In a review article published in the Clinical Therapeutics section of the Dec. 27, 2012, issue of the New England Journal of Medicine, a University of Alabama at Birmingham nephrologist and internationally known expert on continuous renal-replacement therapy explains why performing dialysis on intensive care unit patients with kidney failure, slowly over a 24-hour period as compared to standard dialysis techniques, provides better hemodynamic stability and fluid removal.
“It’s a therapy with which many physicians are not familiar, which is why the New England Journal invited me to write the article,” said Ashita Tolwani, M.D., professor of medicine in the Division of Nephrology.
Tolwani said patients in the ICU often develop kidney failure from multiple causes, including severe infection, low blood pressure and medications. The mortality rate for critically ill patients with acute kidney failure is greater than 60 percent. Because these patients are so unstable, they do not tolerate regular dialysis procedures well, which can lead to cardiac arrest.
“CRRT is far gentler than regular dialysis,” Tolwani said. “It runs 24 hours a day, continuously removing fluids, solutes and toxins the kidneys build up. It is the preferred type of dialysis treatment for these critically ill patients, because it allows physicians to give patients whatever fluids, nutrition, antibiotics or other medications they need without worrying about the accumulation of waste products and fluid from the failing kidneys.”

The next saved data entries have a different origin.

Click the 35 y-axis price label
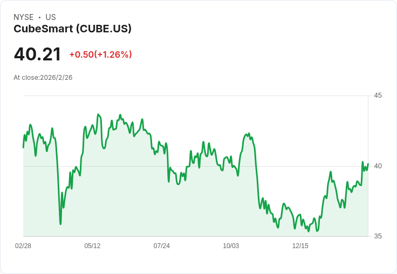Viewport: 397px width, 274px height. [x=378, y=236]
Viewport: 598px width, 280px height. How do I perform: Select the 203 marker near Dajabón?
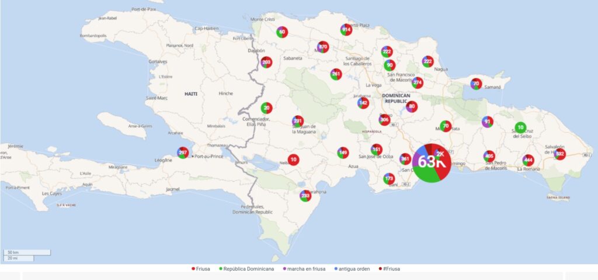point(266,63)
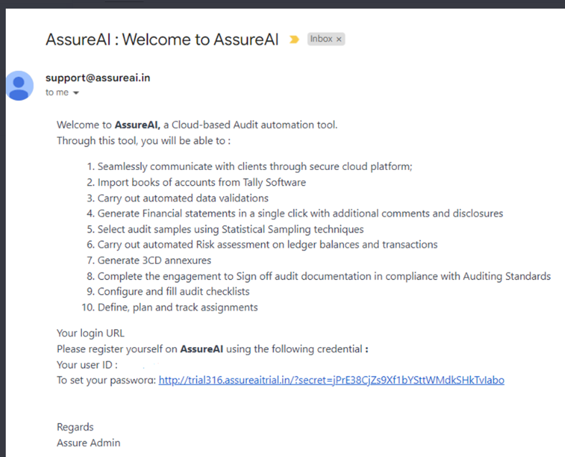Click the "Your user ID :" line
This screenshot has width=565, height=457.
(87, 364)

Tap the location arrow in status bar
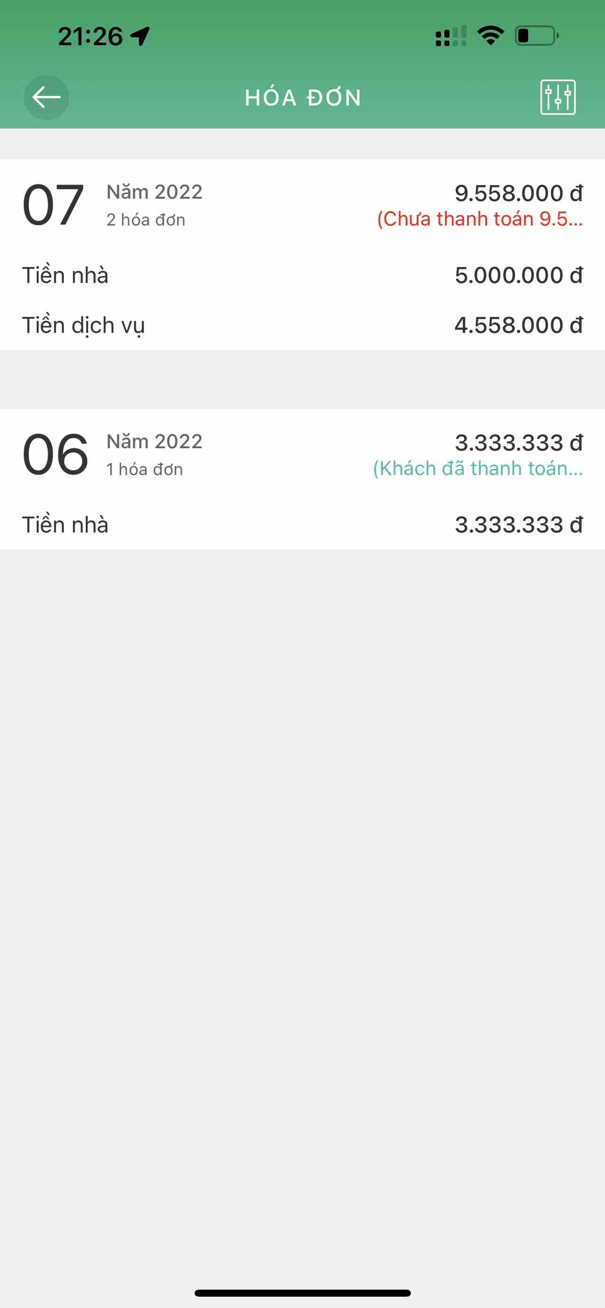[x=140, y=36]
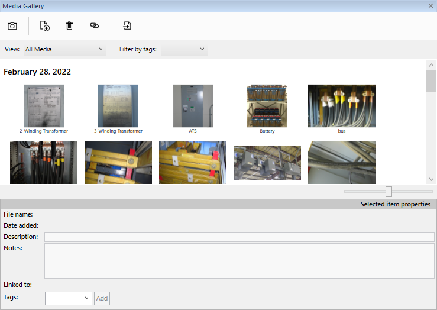This screenshot has width=437, height=310.
Task: Select the bus image thumbnail
Action: point(342,106)
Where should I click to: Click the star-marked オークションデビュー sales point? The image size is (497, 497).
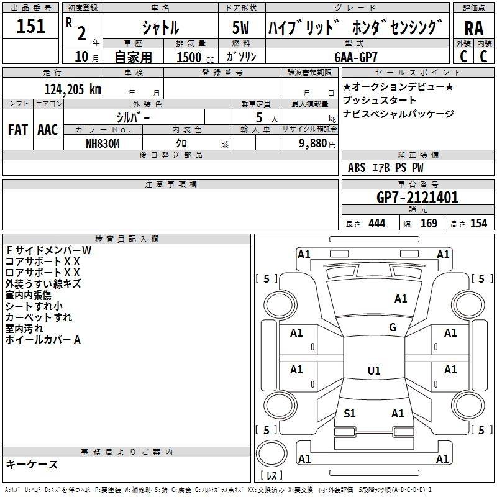coord(398,86)
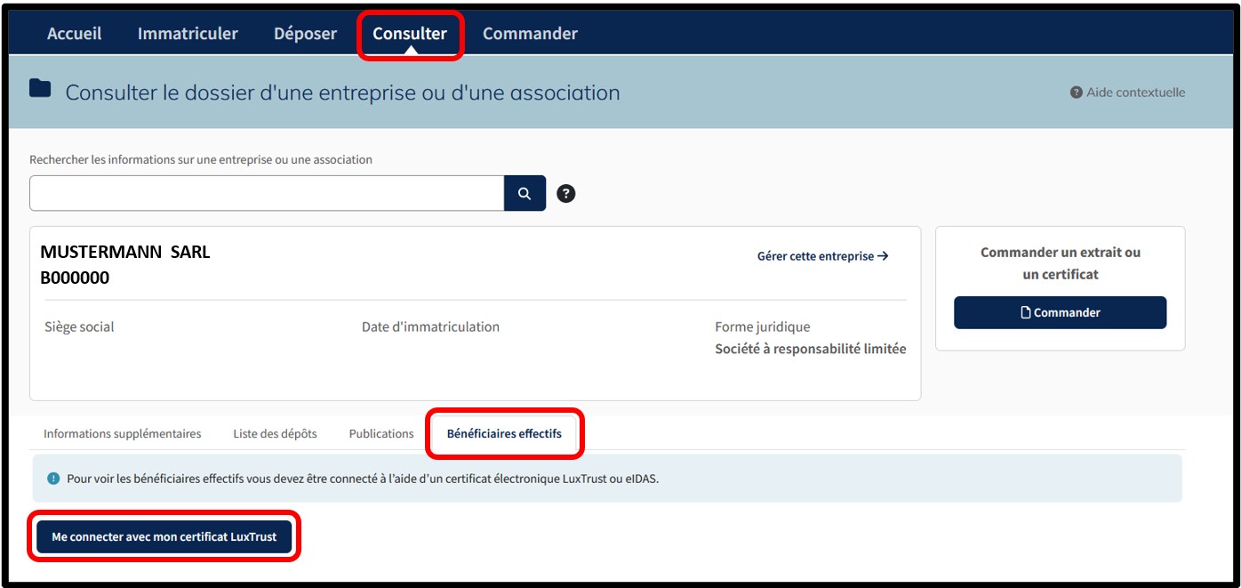This screenshot has height=588, width=1241.
Task: Click the question mark help icon beside search
Action: pyautogui.click(x=566, y=193)
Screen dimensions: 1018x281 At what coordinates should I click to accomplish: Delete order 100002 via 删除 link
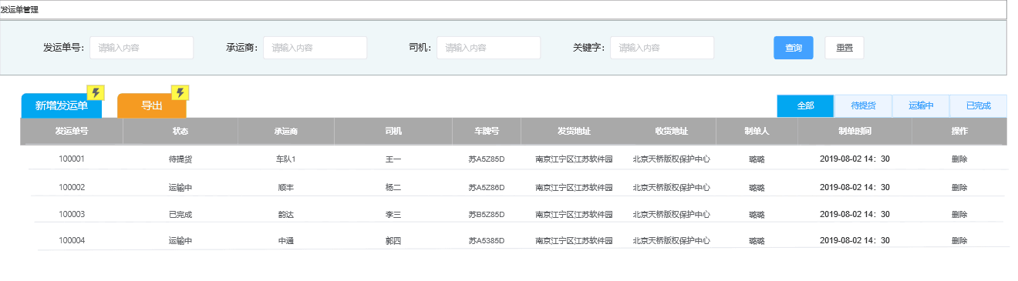[x=959, y=187]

UAB Hospital logs more than 5,000 patient-days per year with the therapy.Because CRRT is a complicated therapy, more so than regular dialysis, it is only available at hospitals that have the expertise to provide it. It requires specialized physician knowledge and special training for nurses. To make the therapy run 24 hours, it requires special anticoagulants. Tolwani has patented one such anticoagulant used in CRRT.

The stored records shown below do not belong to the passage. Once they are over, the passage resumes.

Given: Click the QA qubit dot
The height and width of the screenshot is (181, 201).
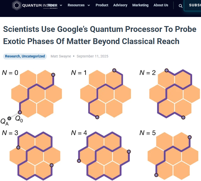Looking at the screenshot, I should 9,118.
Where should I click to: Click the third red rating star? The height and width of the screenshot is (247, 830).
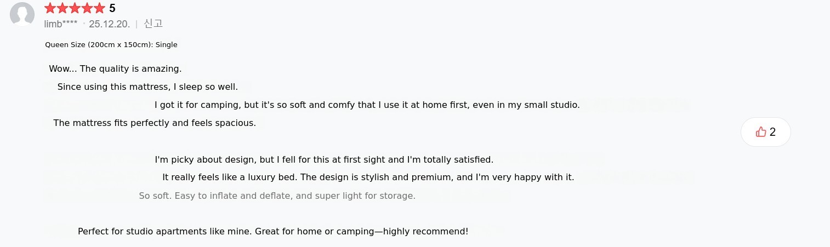pos(75,8)
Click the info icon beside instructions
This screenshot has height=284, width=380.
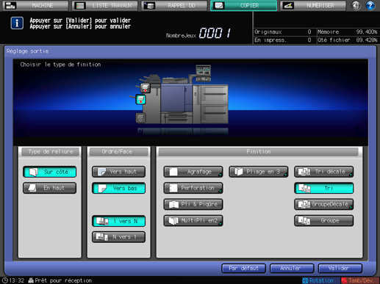click(x=17, y=23)
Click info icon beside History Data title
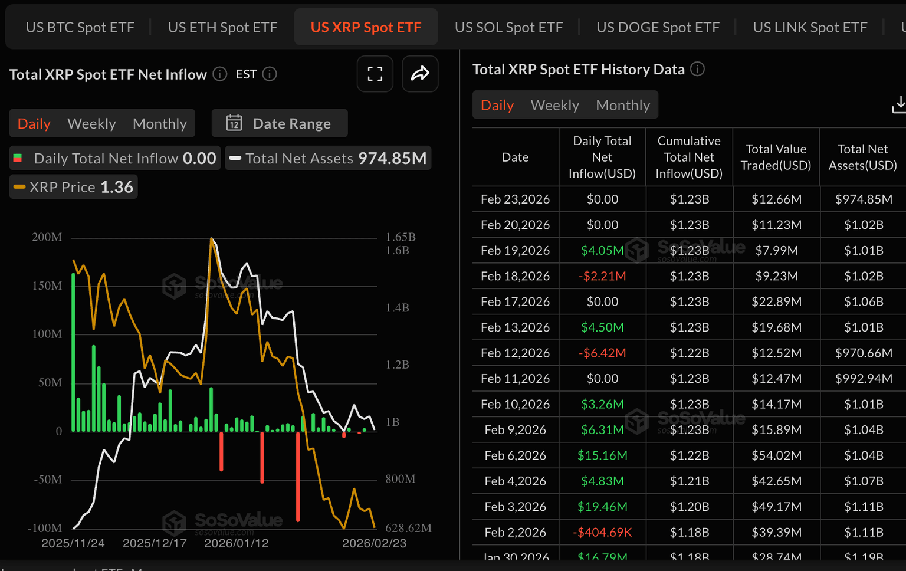The image size is (906, 571). coord(697,69)
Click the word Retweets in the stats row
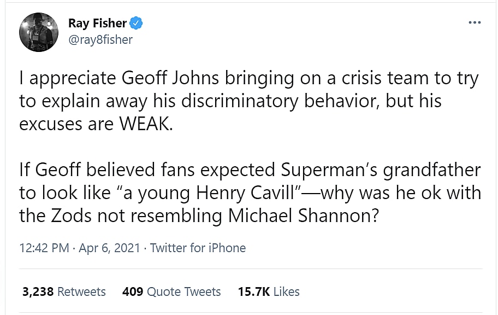This screenshot has width=498, height=315. pyautogui.click(x=81, y=291)
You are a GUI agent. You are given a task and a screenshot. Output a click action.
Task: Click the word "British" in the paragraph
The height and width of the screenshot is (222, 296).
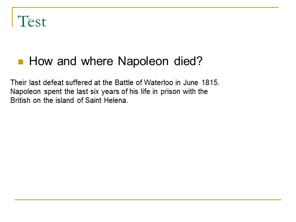(21, 101)
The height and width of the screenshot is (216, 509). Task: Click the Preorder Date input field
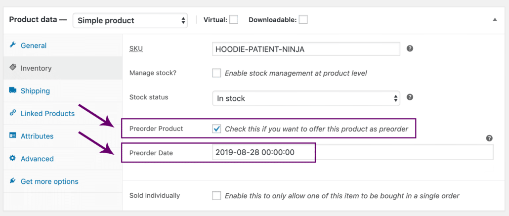(353, 152)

“We have one of the largest CRRT programs in the U.S.,” Tolwani said. “We have 25 CRRT devices and run 10-15 devices a day. Most other places have fewer than 10 CRRT devices.”
Tolwani hopes that by increasing knowledge of the procedure in the medical community, more patients will be treated effectively.

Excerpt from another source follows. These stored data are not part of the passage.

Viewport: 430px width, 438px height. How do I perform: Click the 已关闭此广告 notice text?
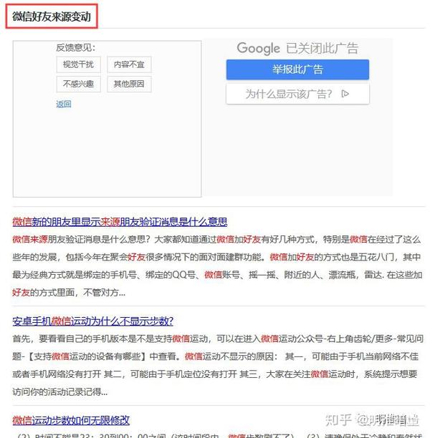322,49
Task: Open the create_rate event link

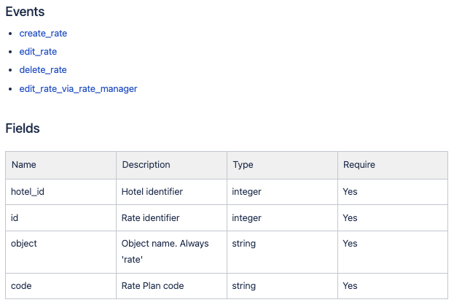Action: 43,34
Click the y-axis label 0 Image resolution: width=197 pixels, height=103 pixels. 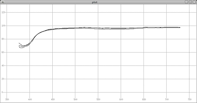[2, 92]
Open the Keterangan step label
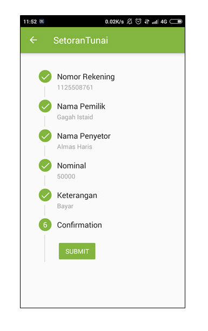The height and width of the screenshot is (331, 208). 77,196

“The review article is for clinicians to understand more about the therapy, its indications and advantages, the evidence for it, its side effects, the process by which it’s done and the physiology behind it,” she said.
To this end, the UAB Division of Nephrology and UAB Hospital Nursing each year host a two-day training symposium on CRRT for clinicians, nurses and pharmacists. The next session will be held in September 2013. It will incorporate one day of didactics and one day of simulation training using UAB’s simulation center.
“In-depth practical training for CRRT is not widely available, so we provide the annual symposium for those who do not have access to such training at their institutions,” Tolwani said.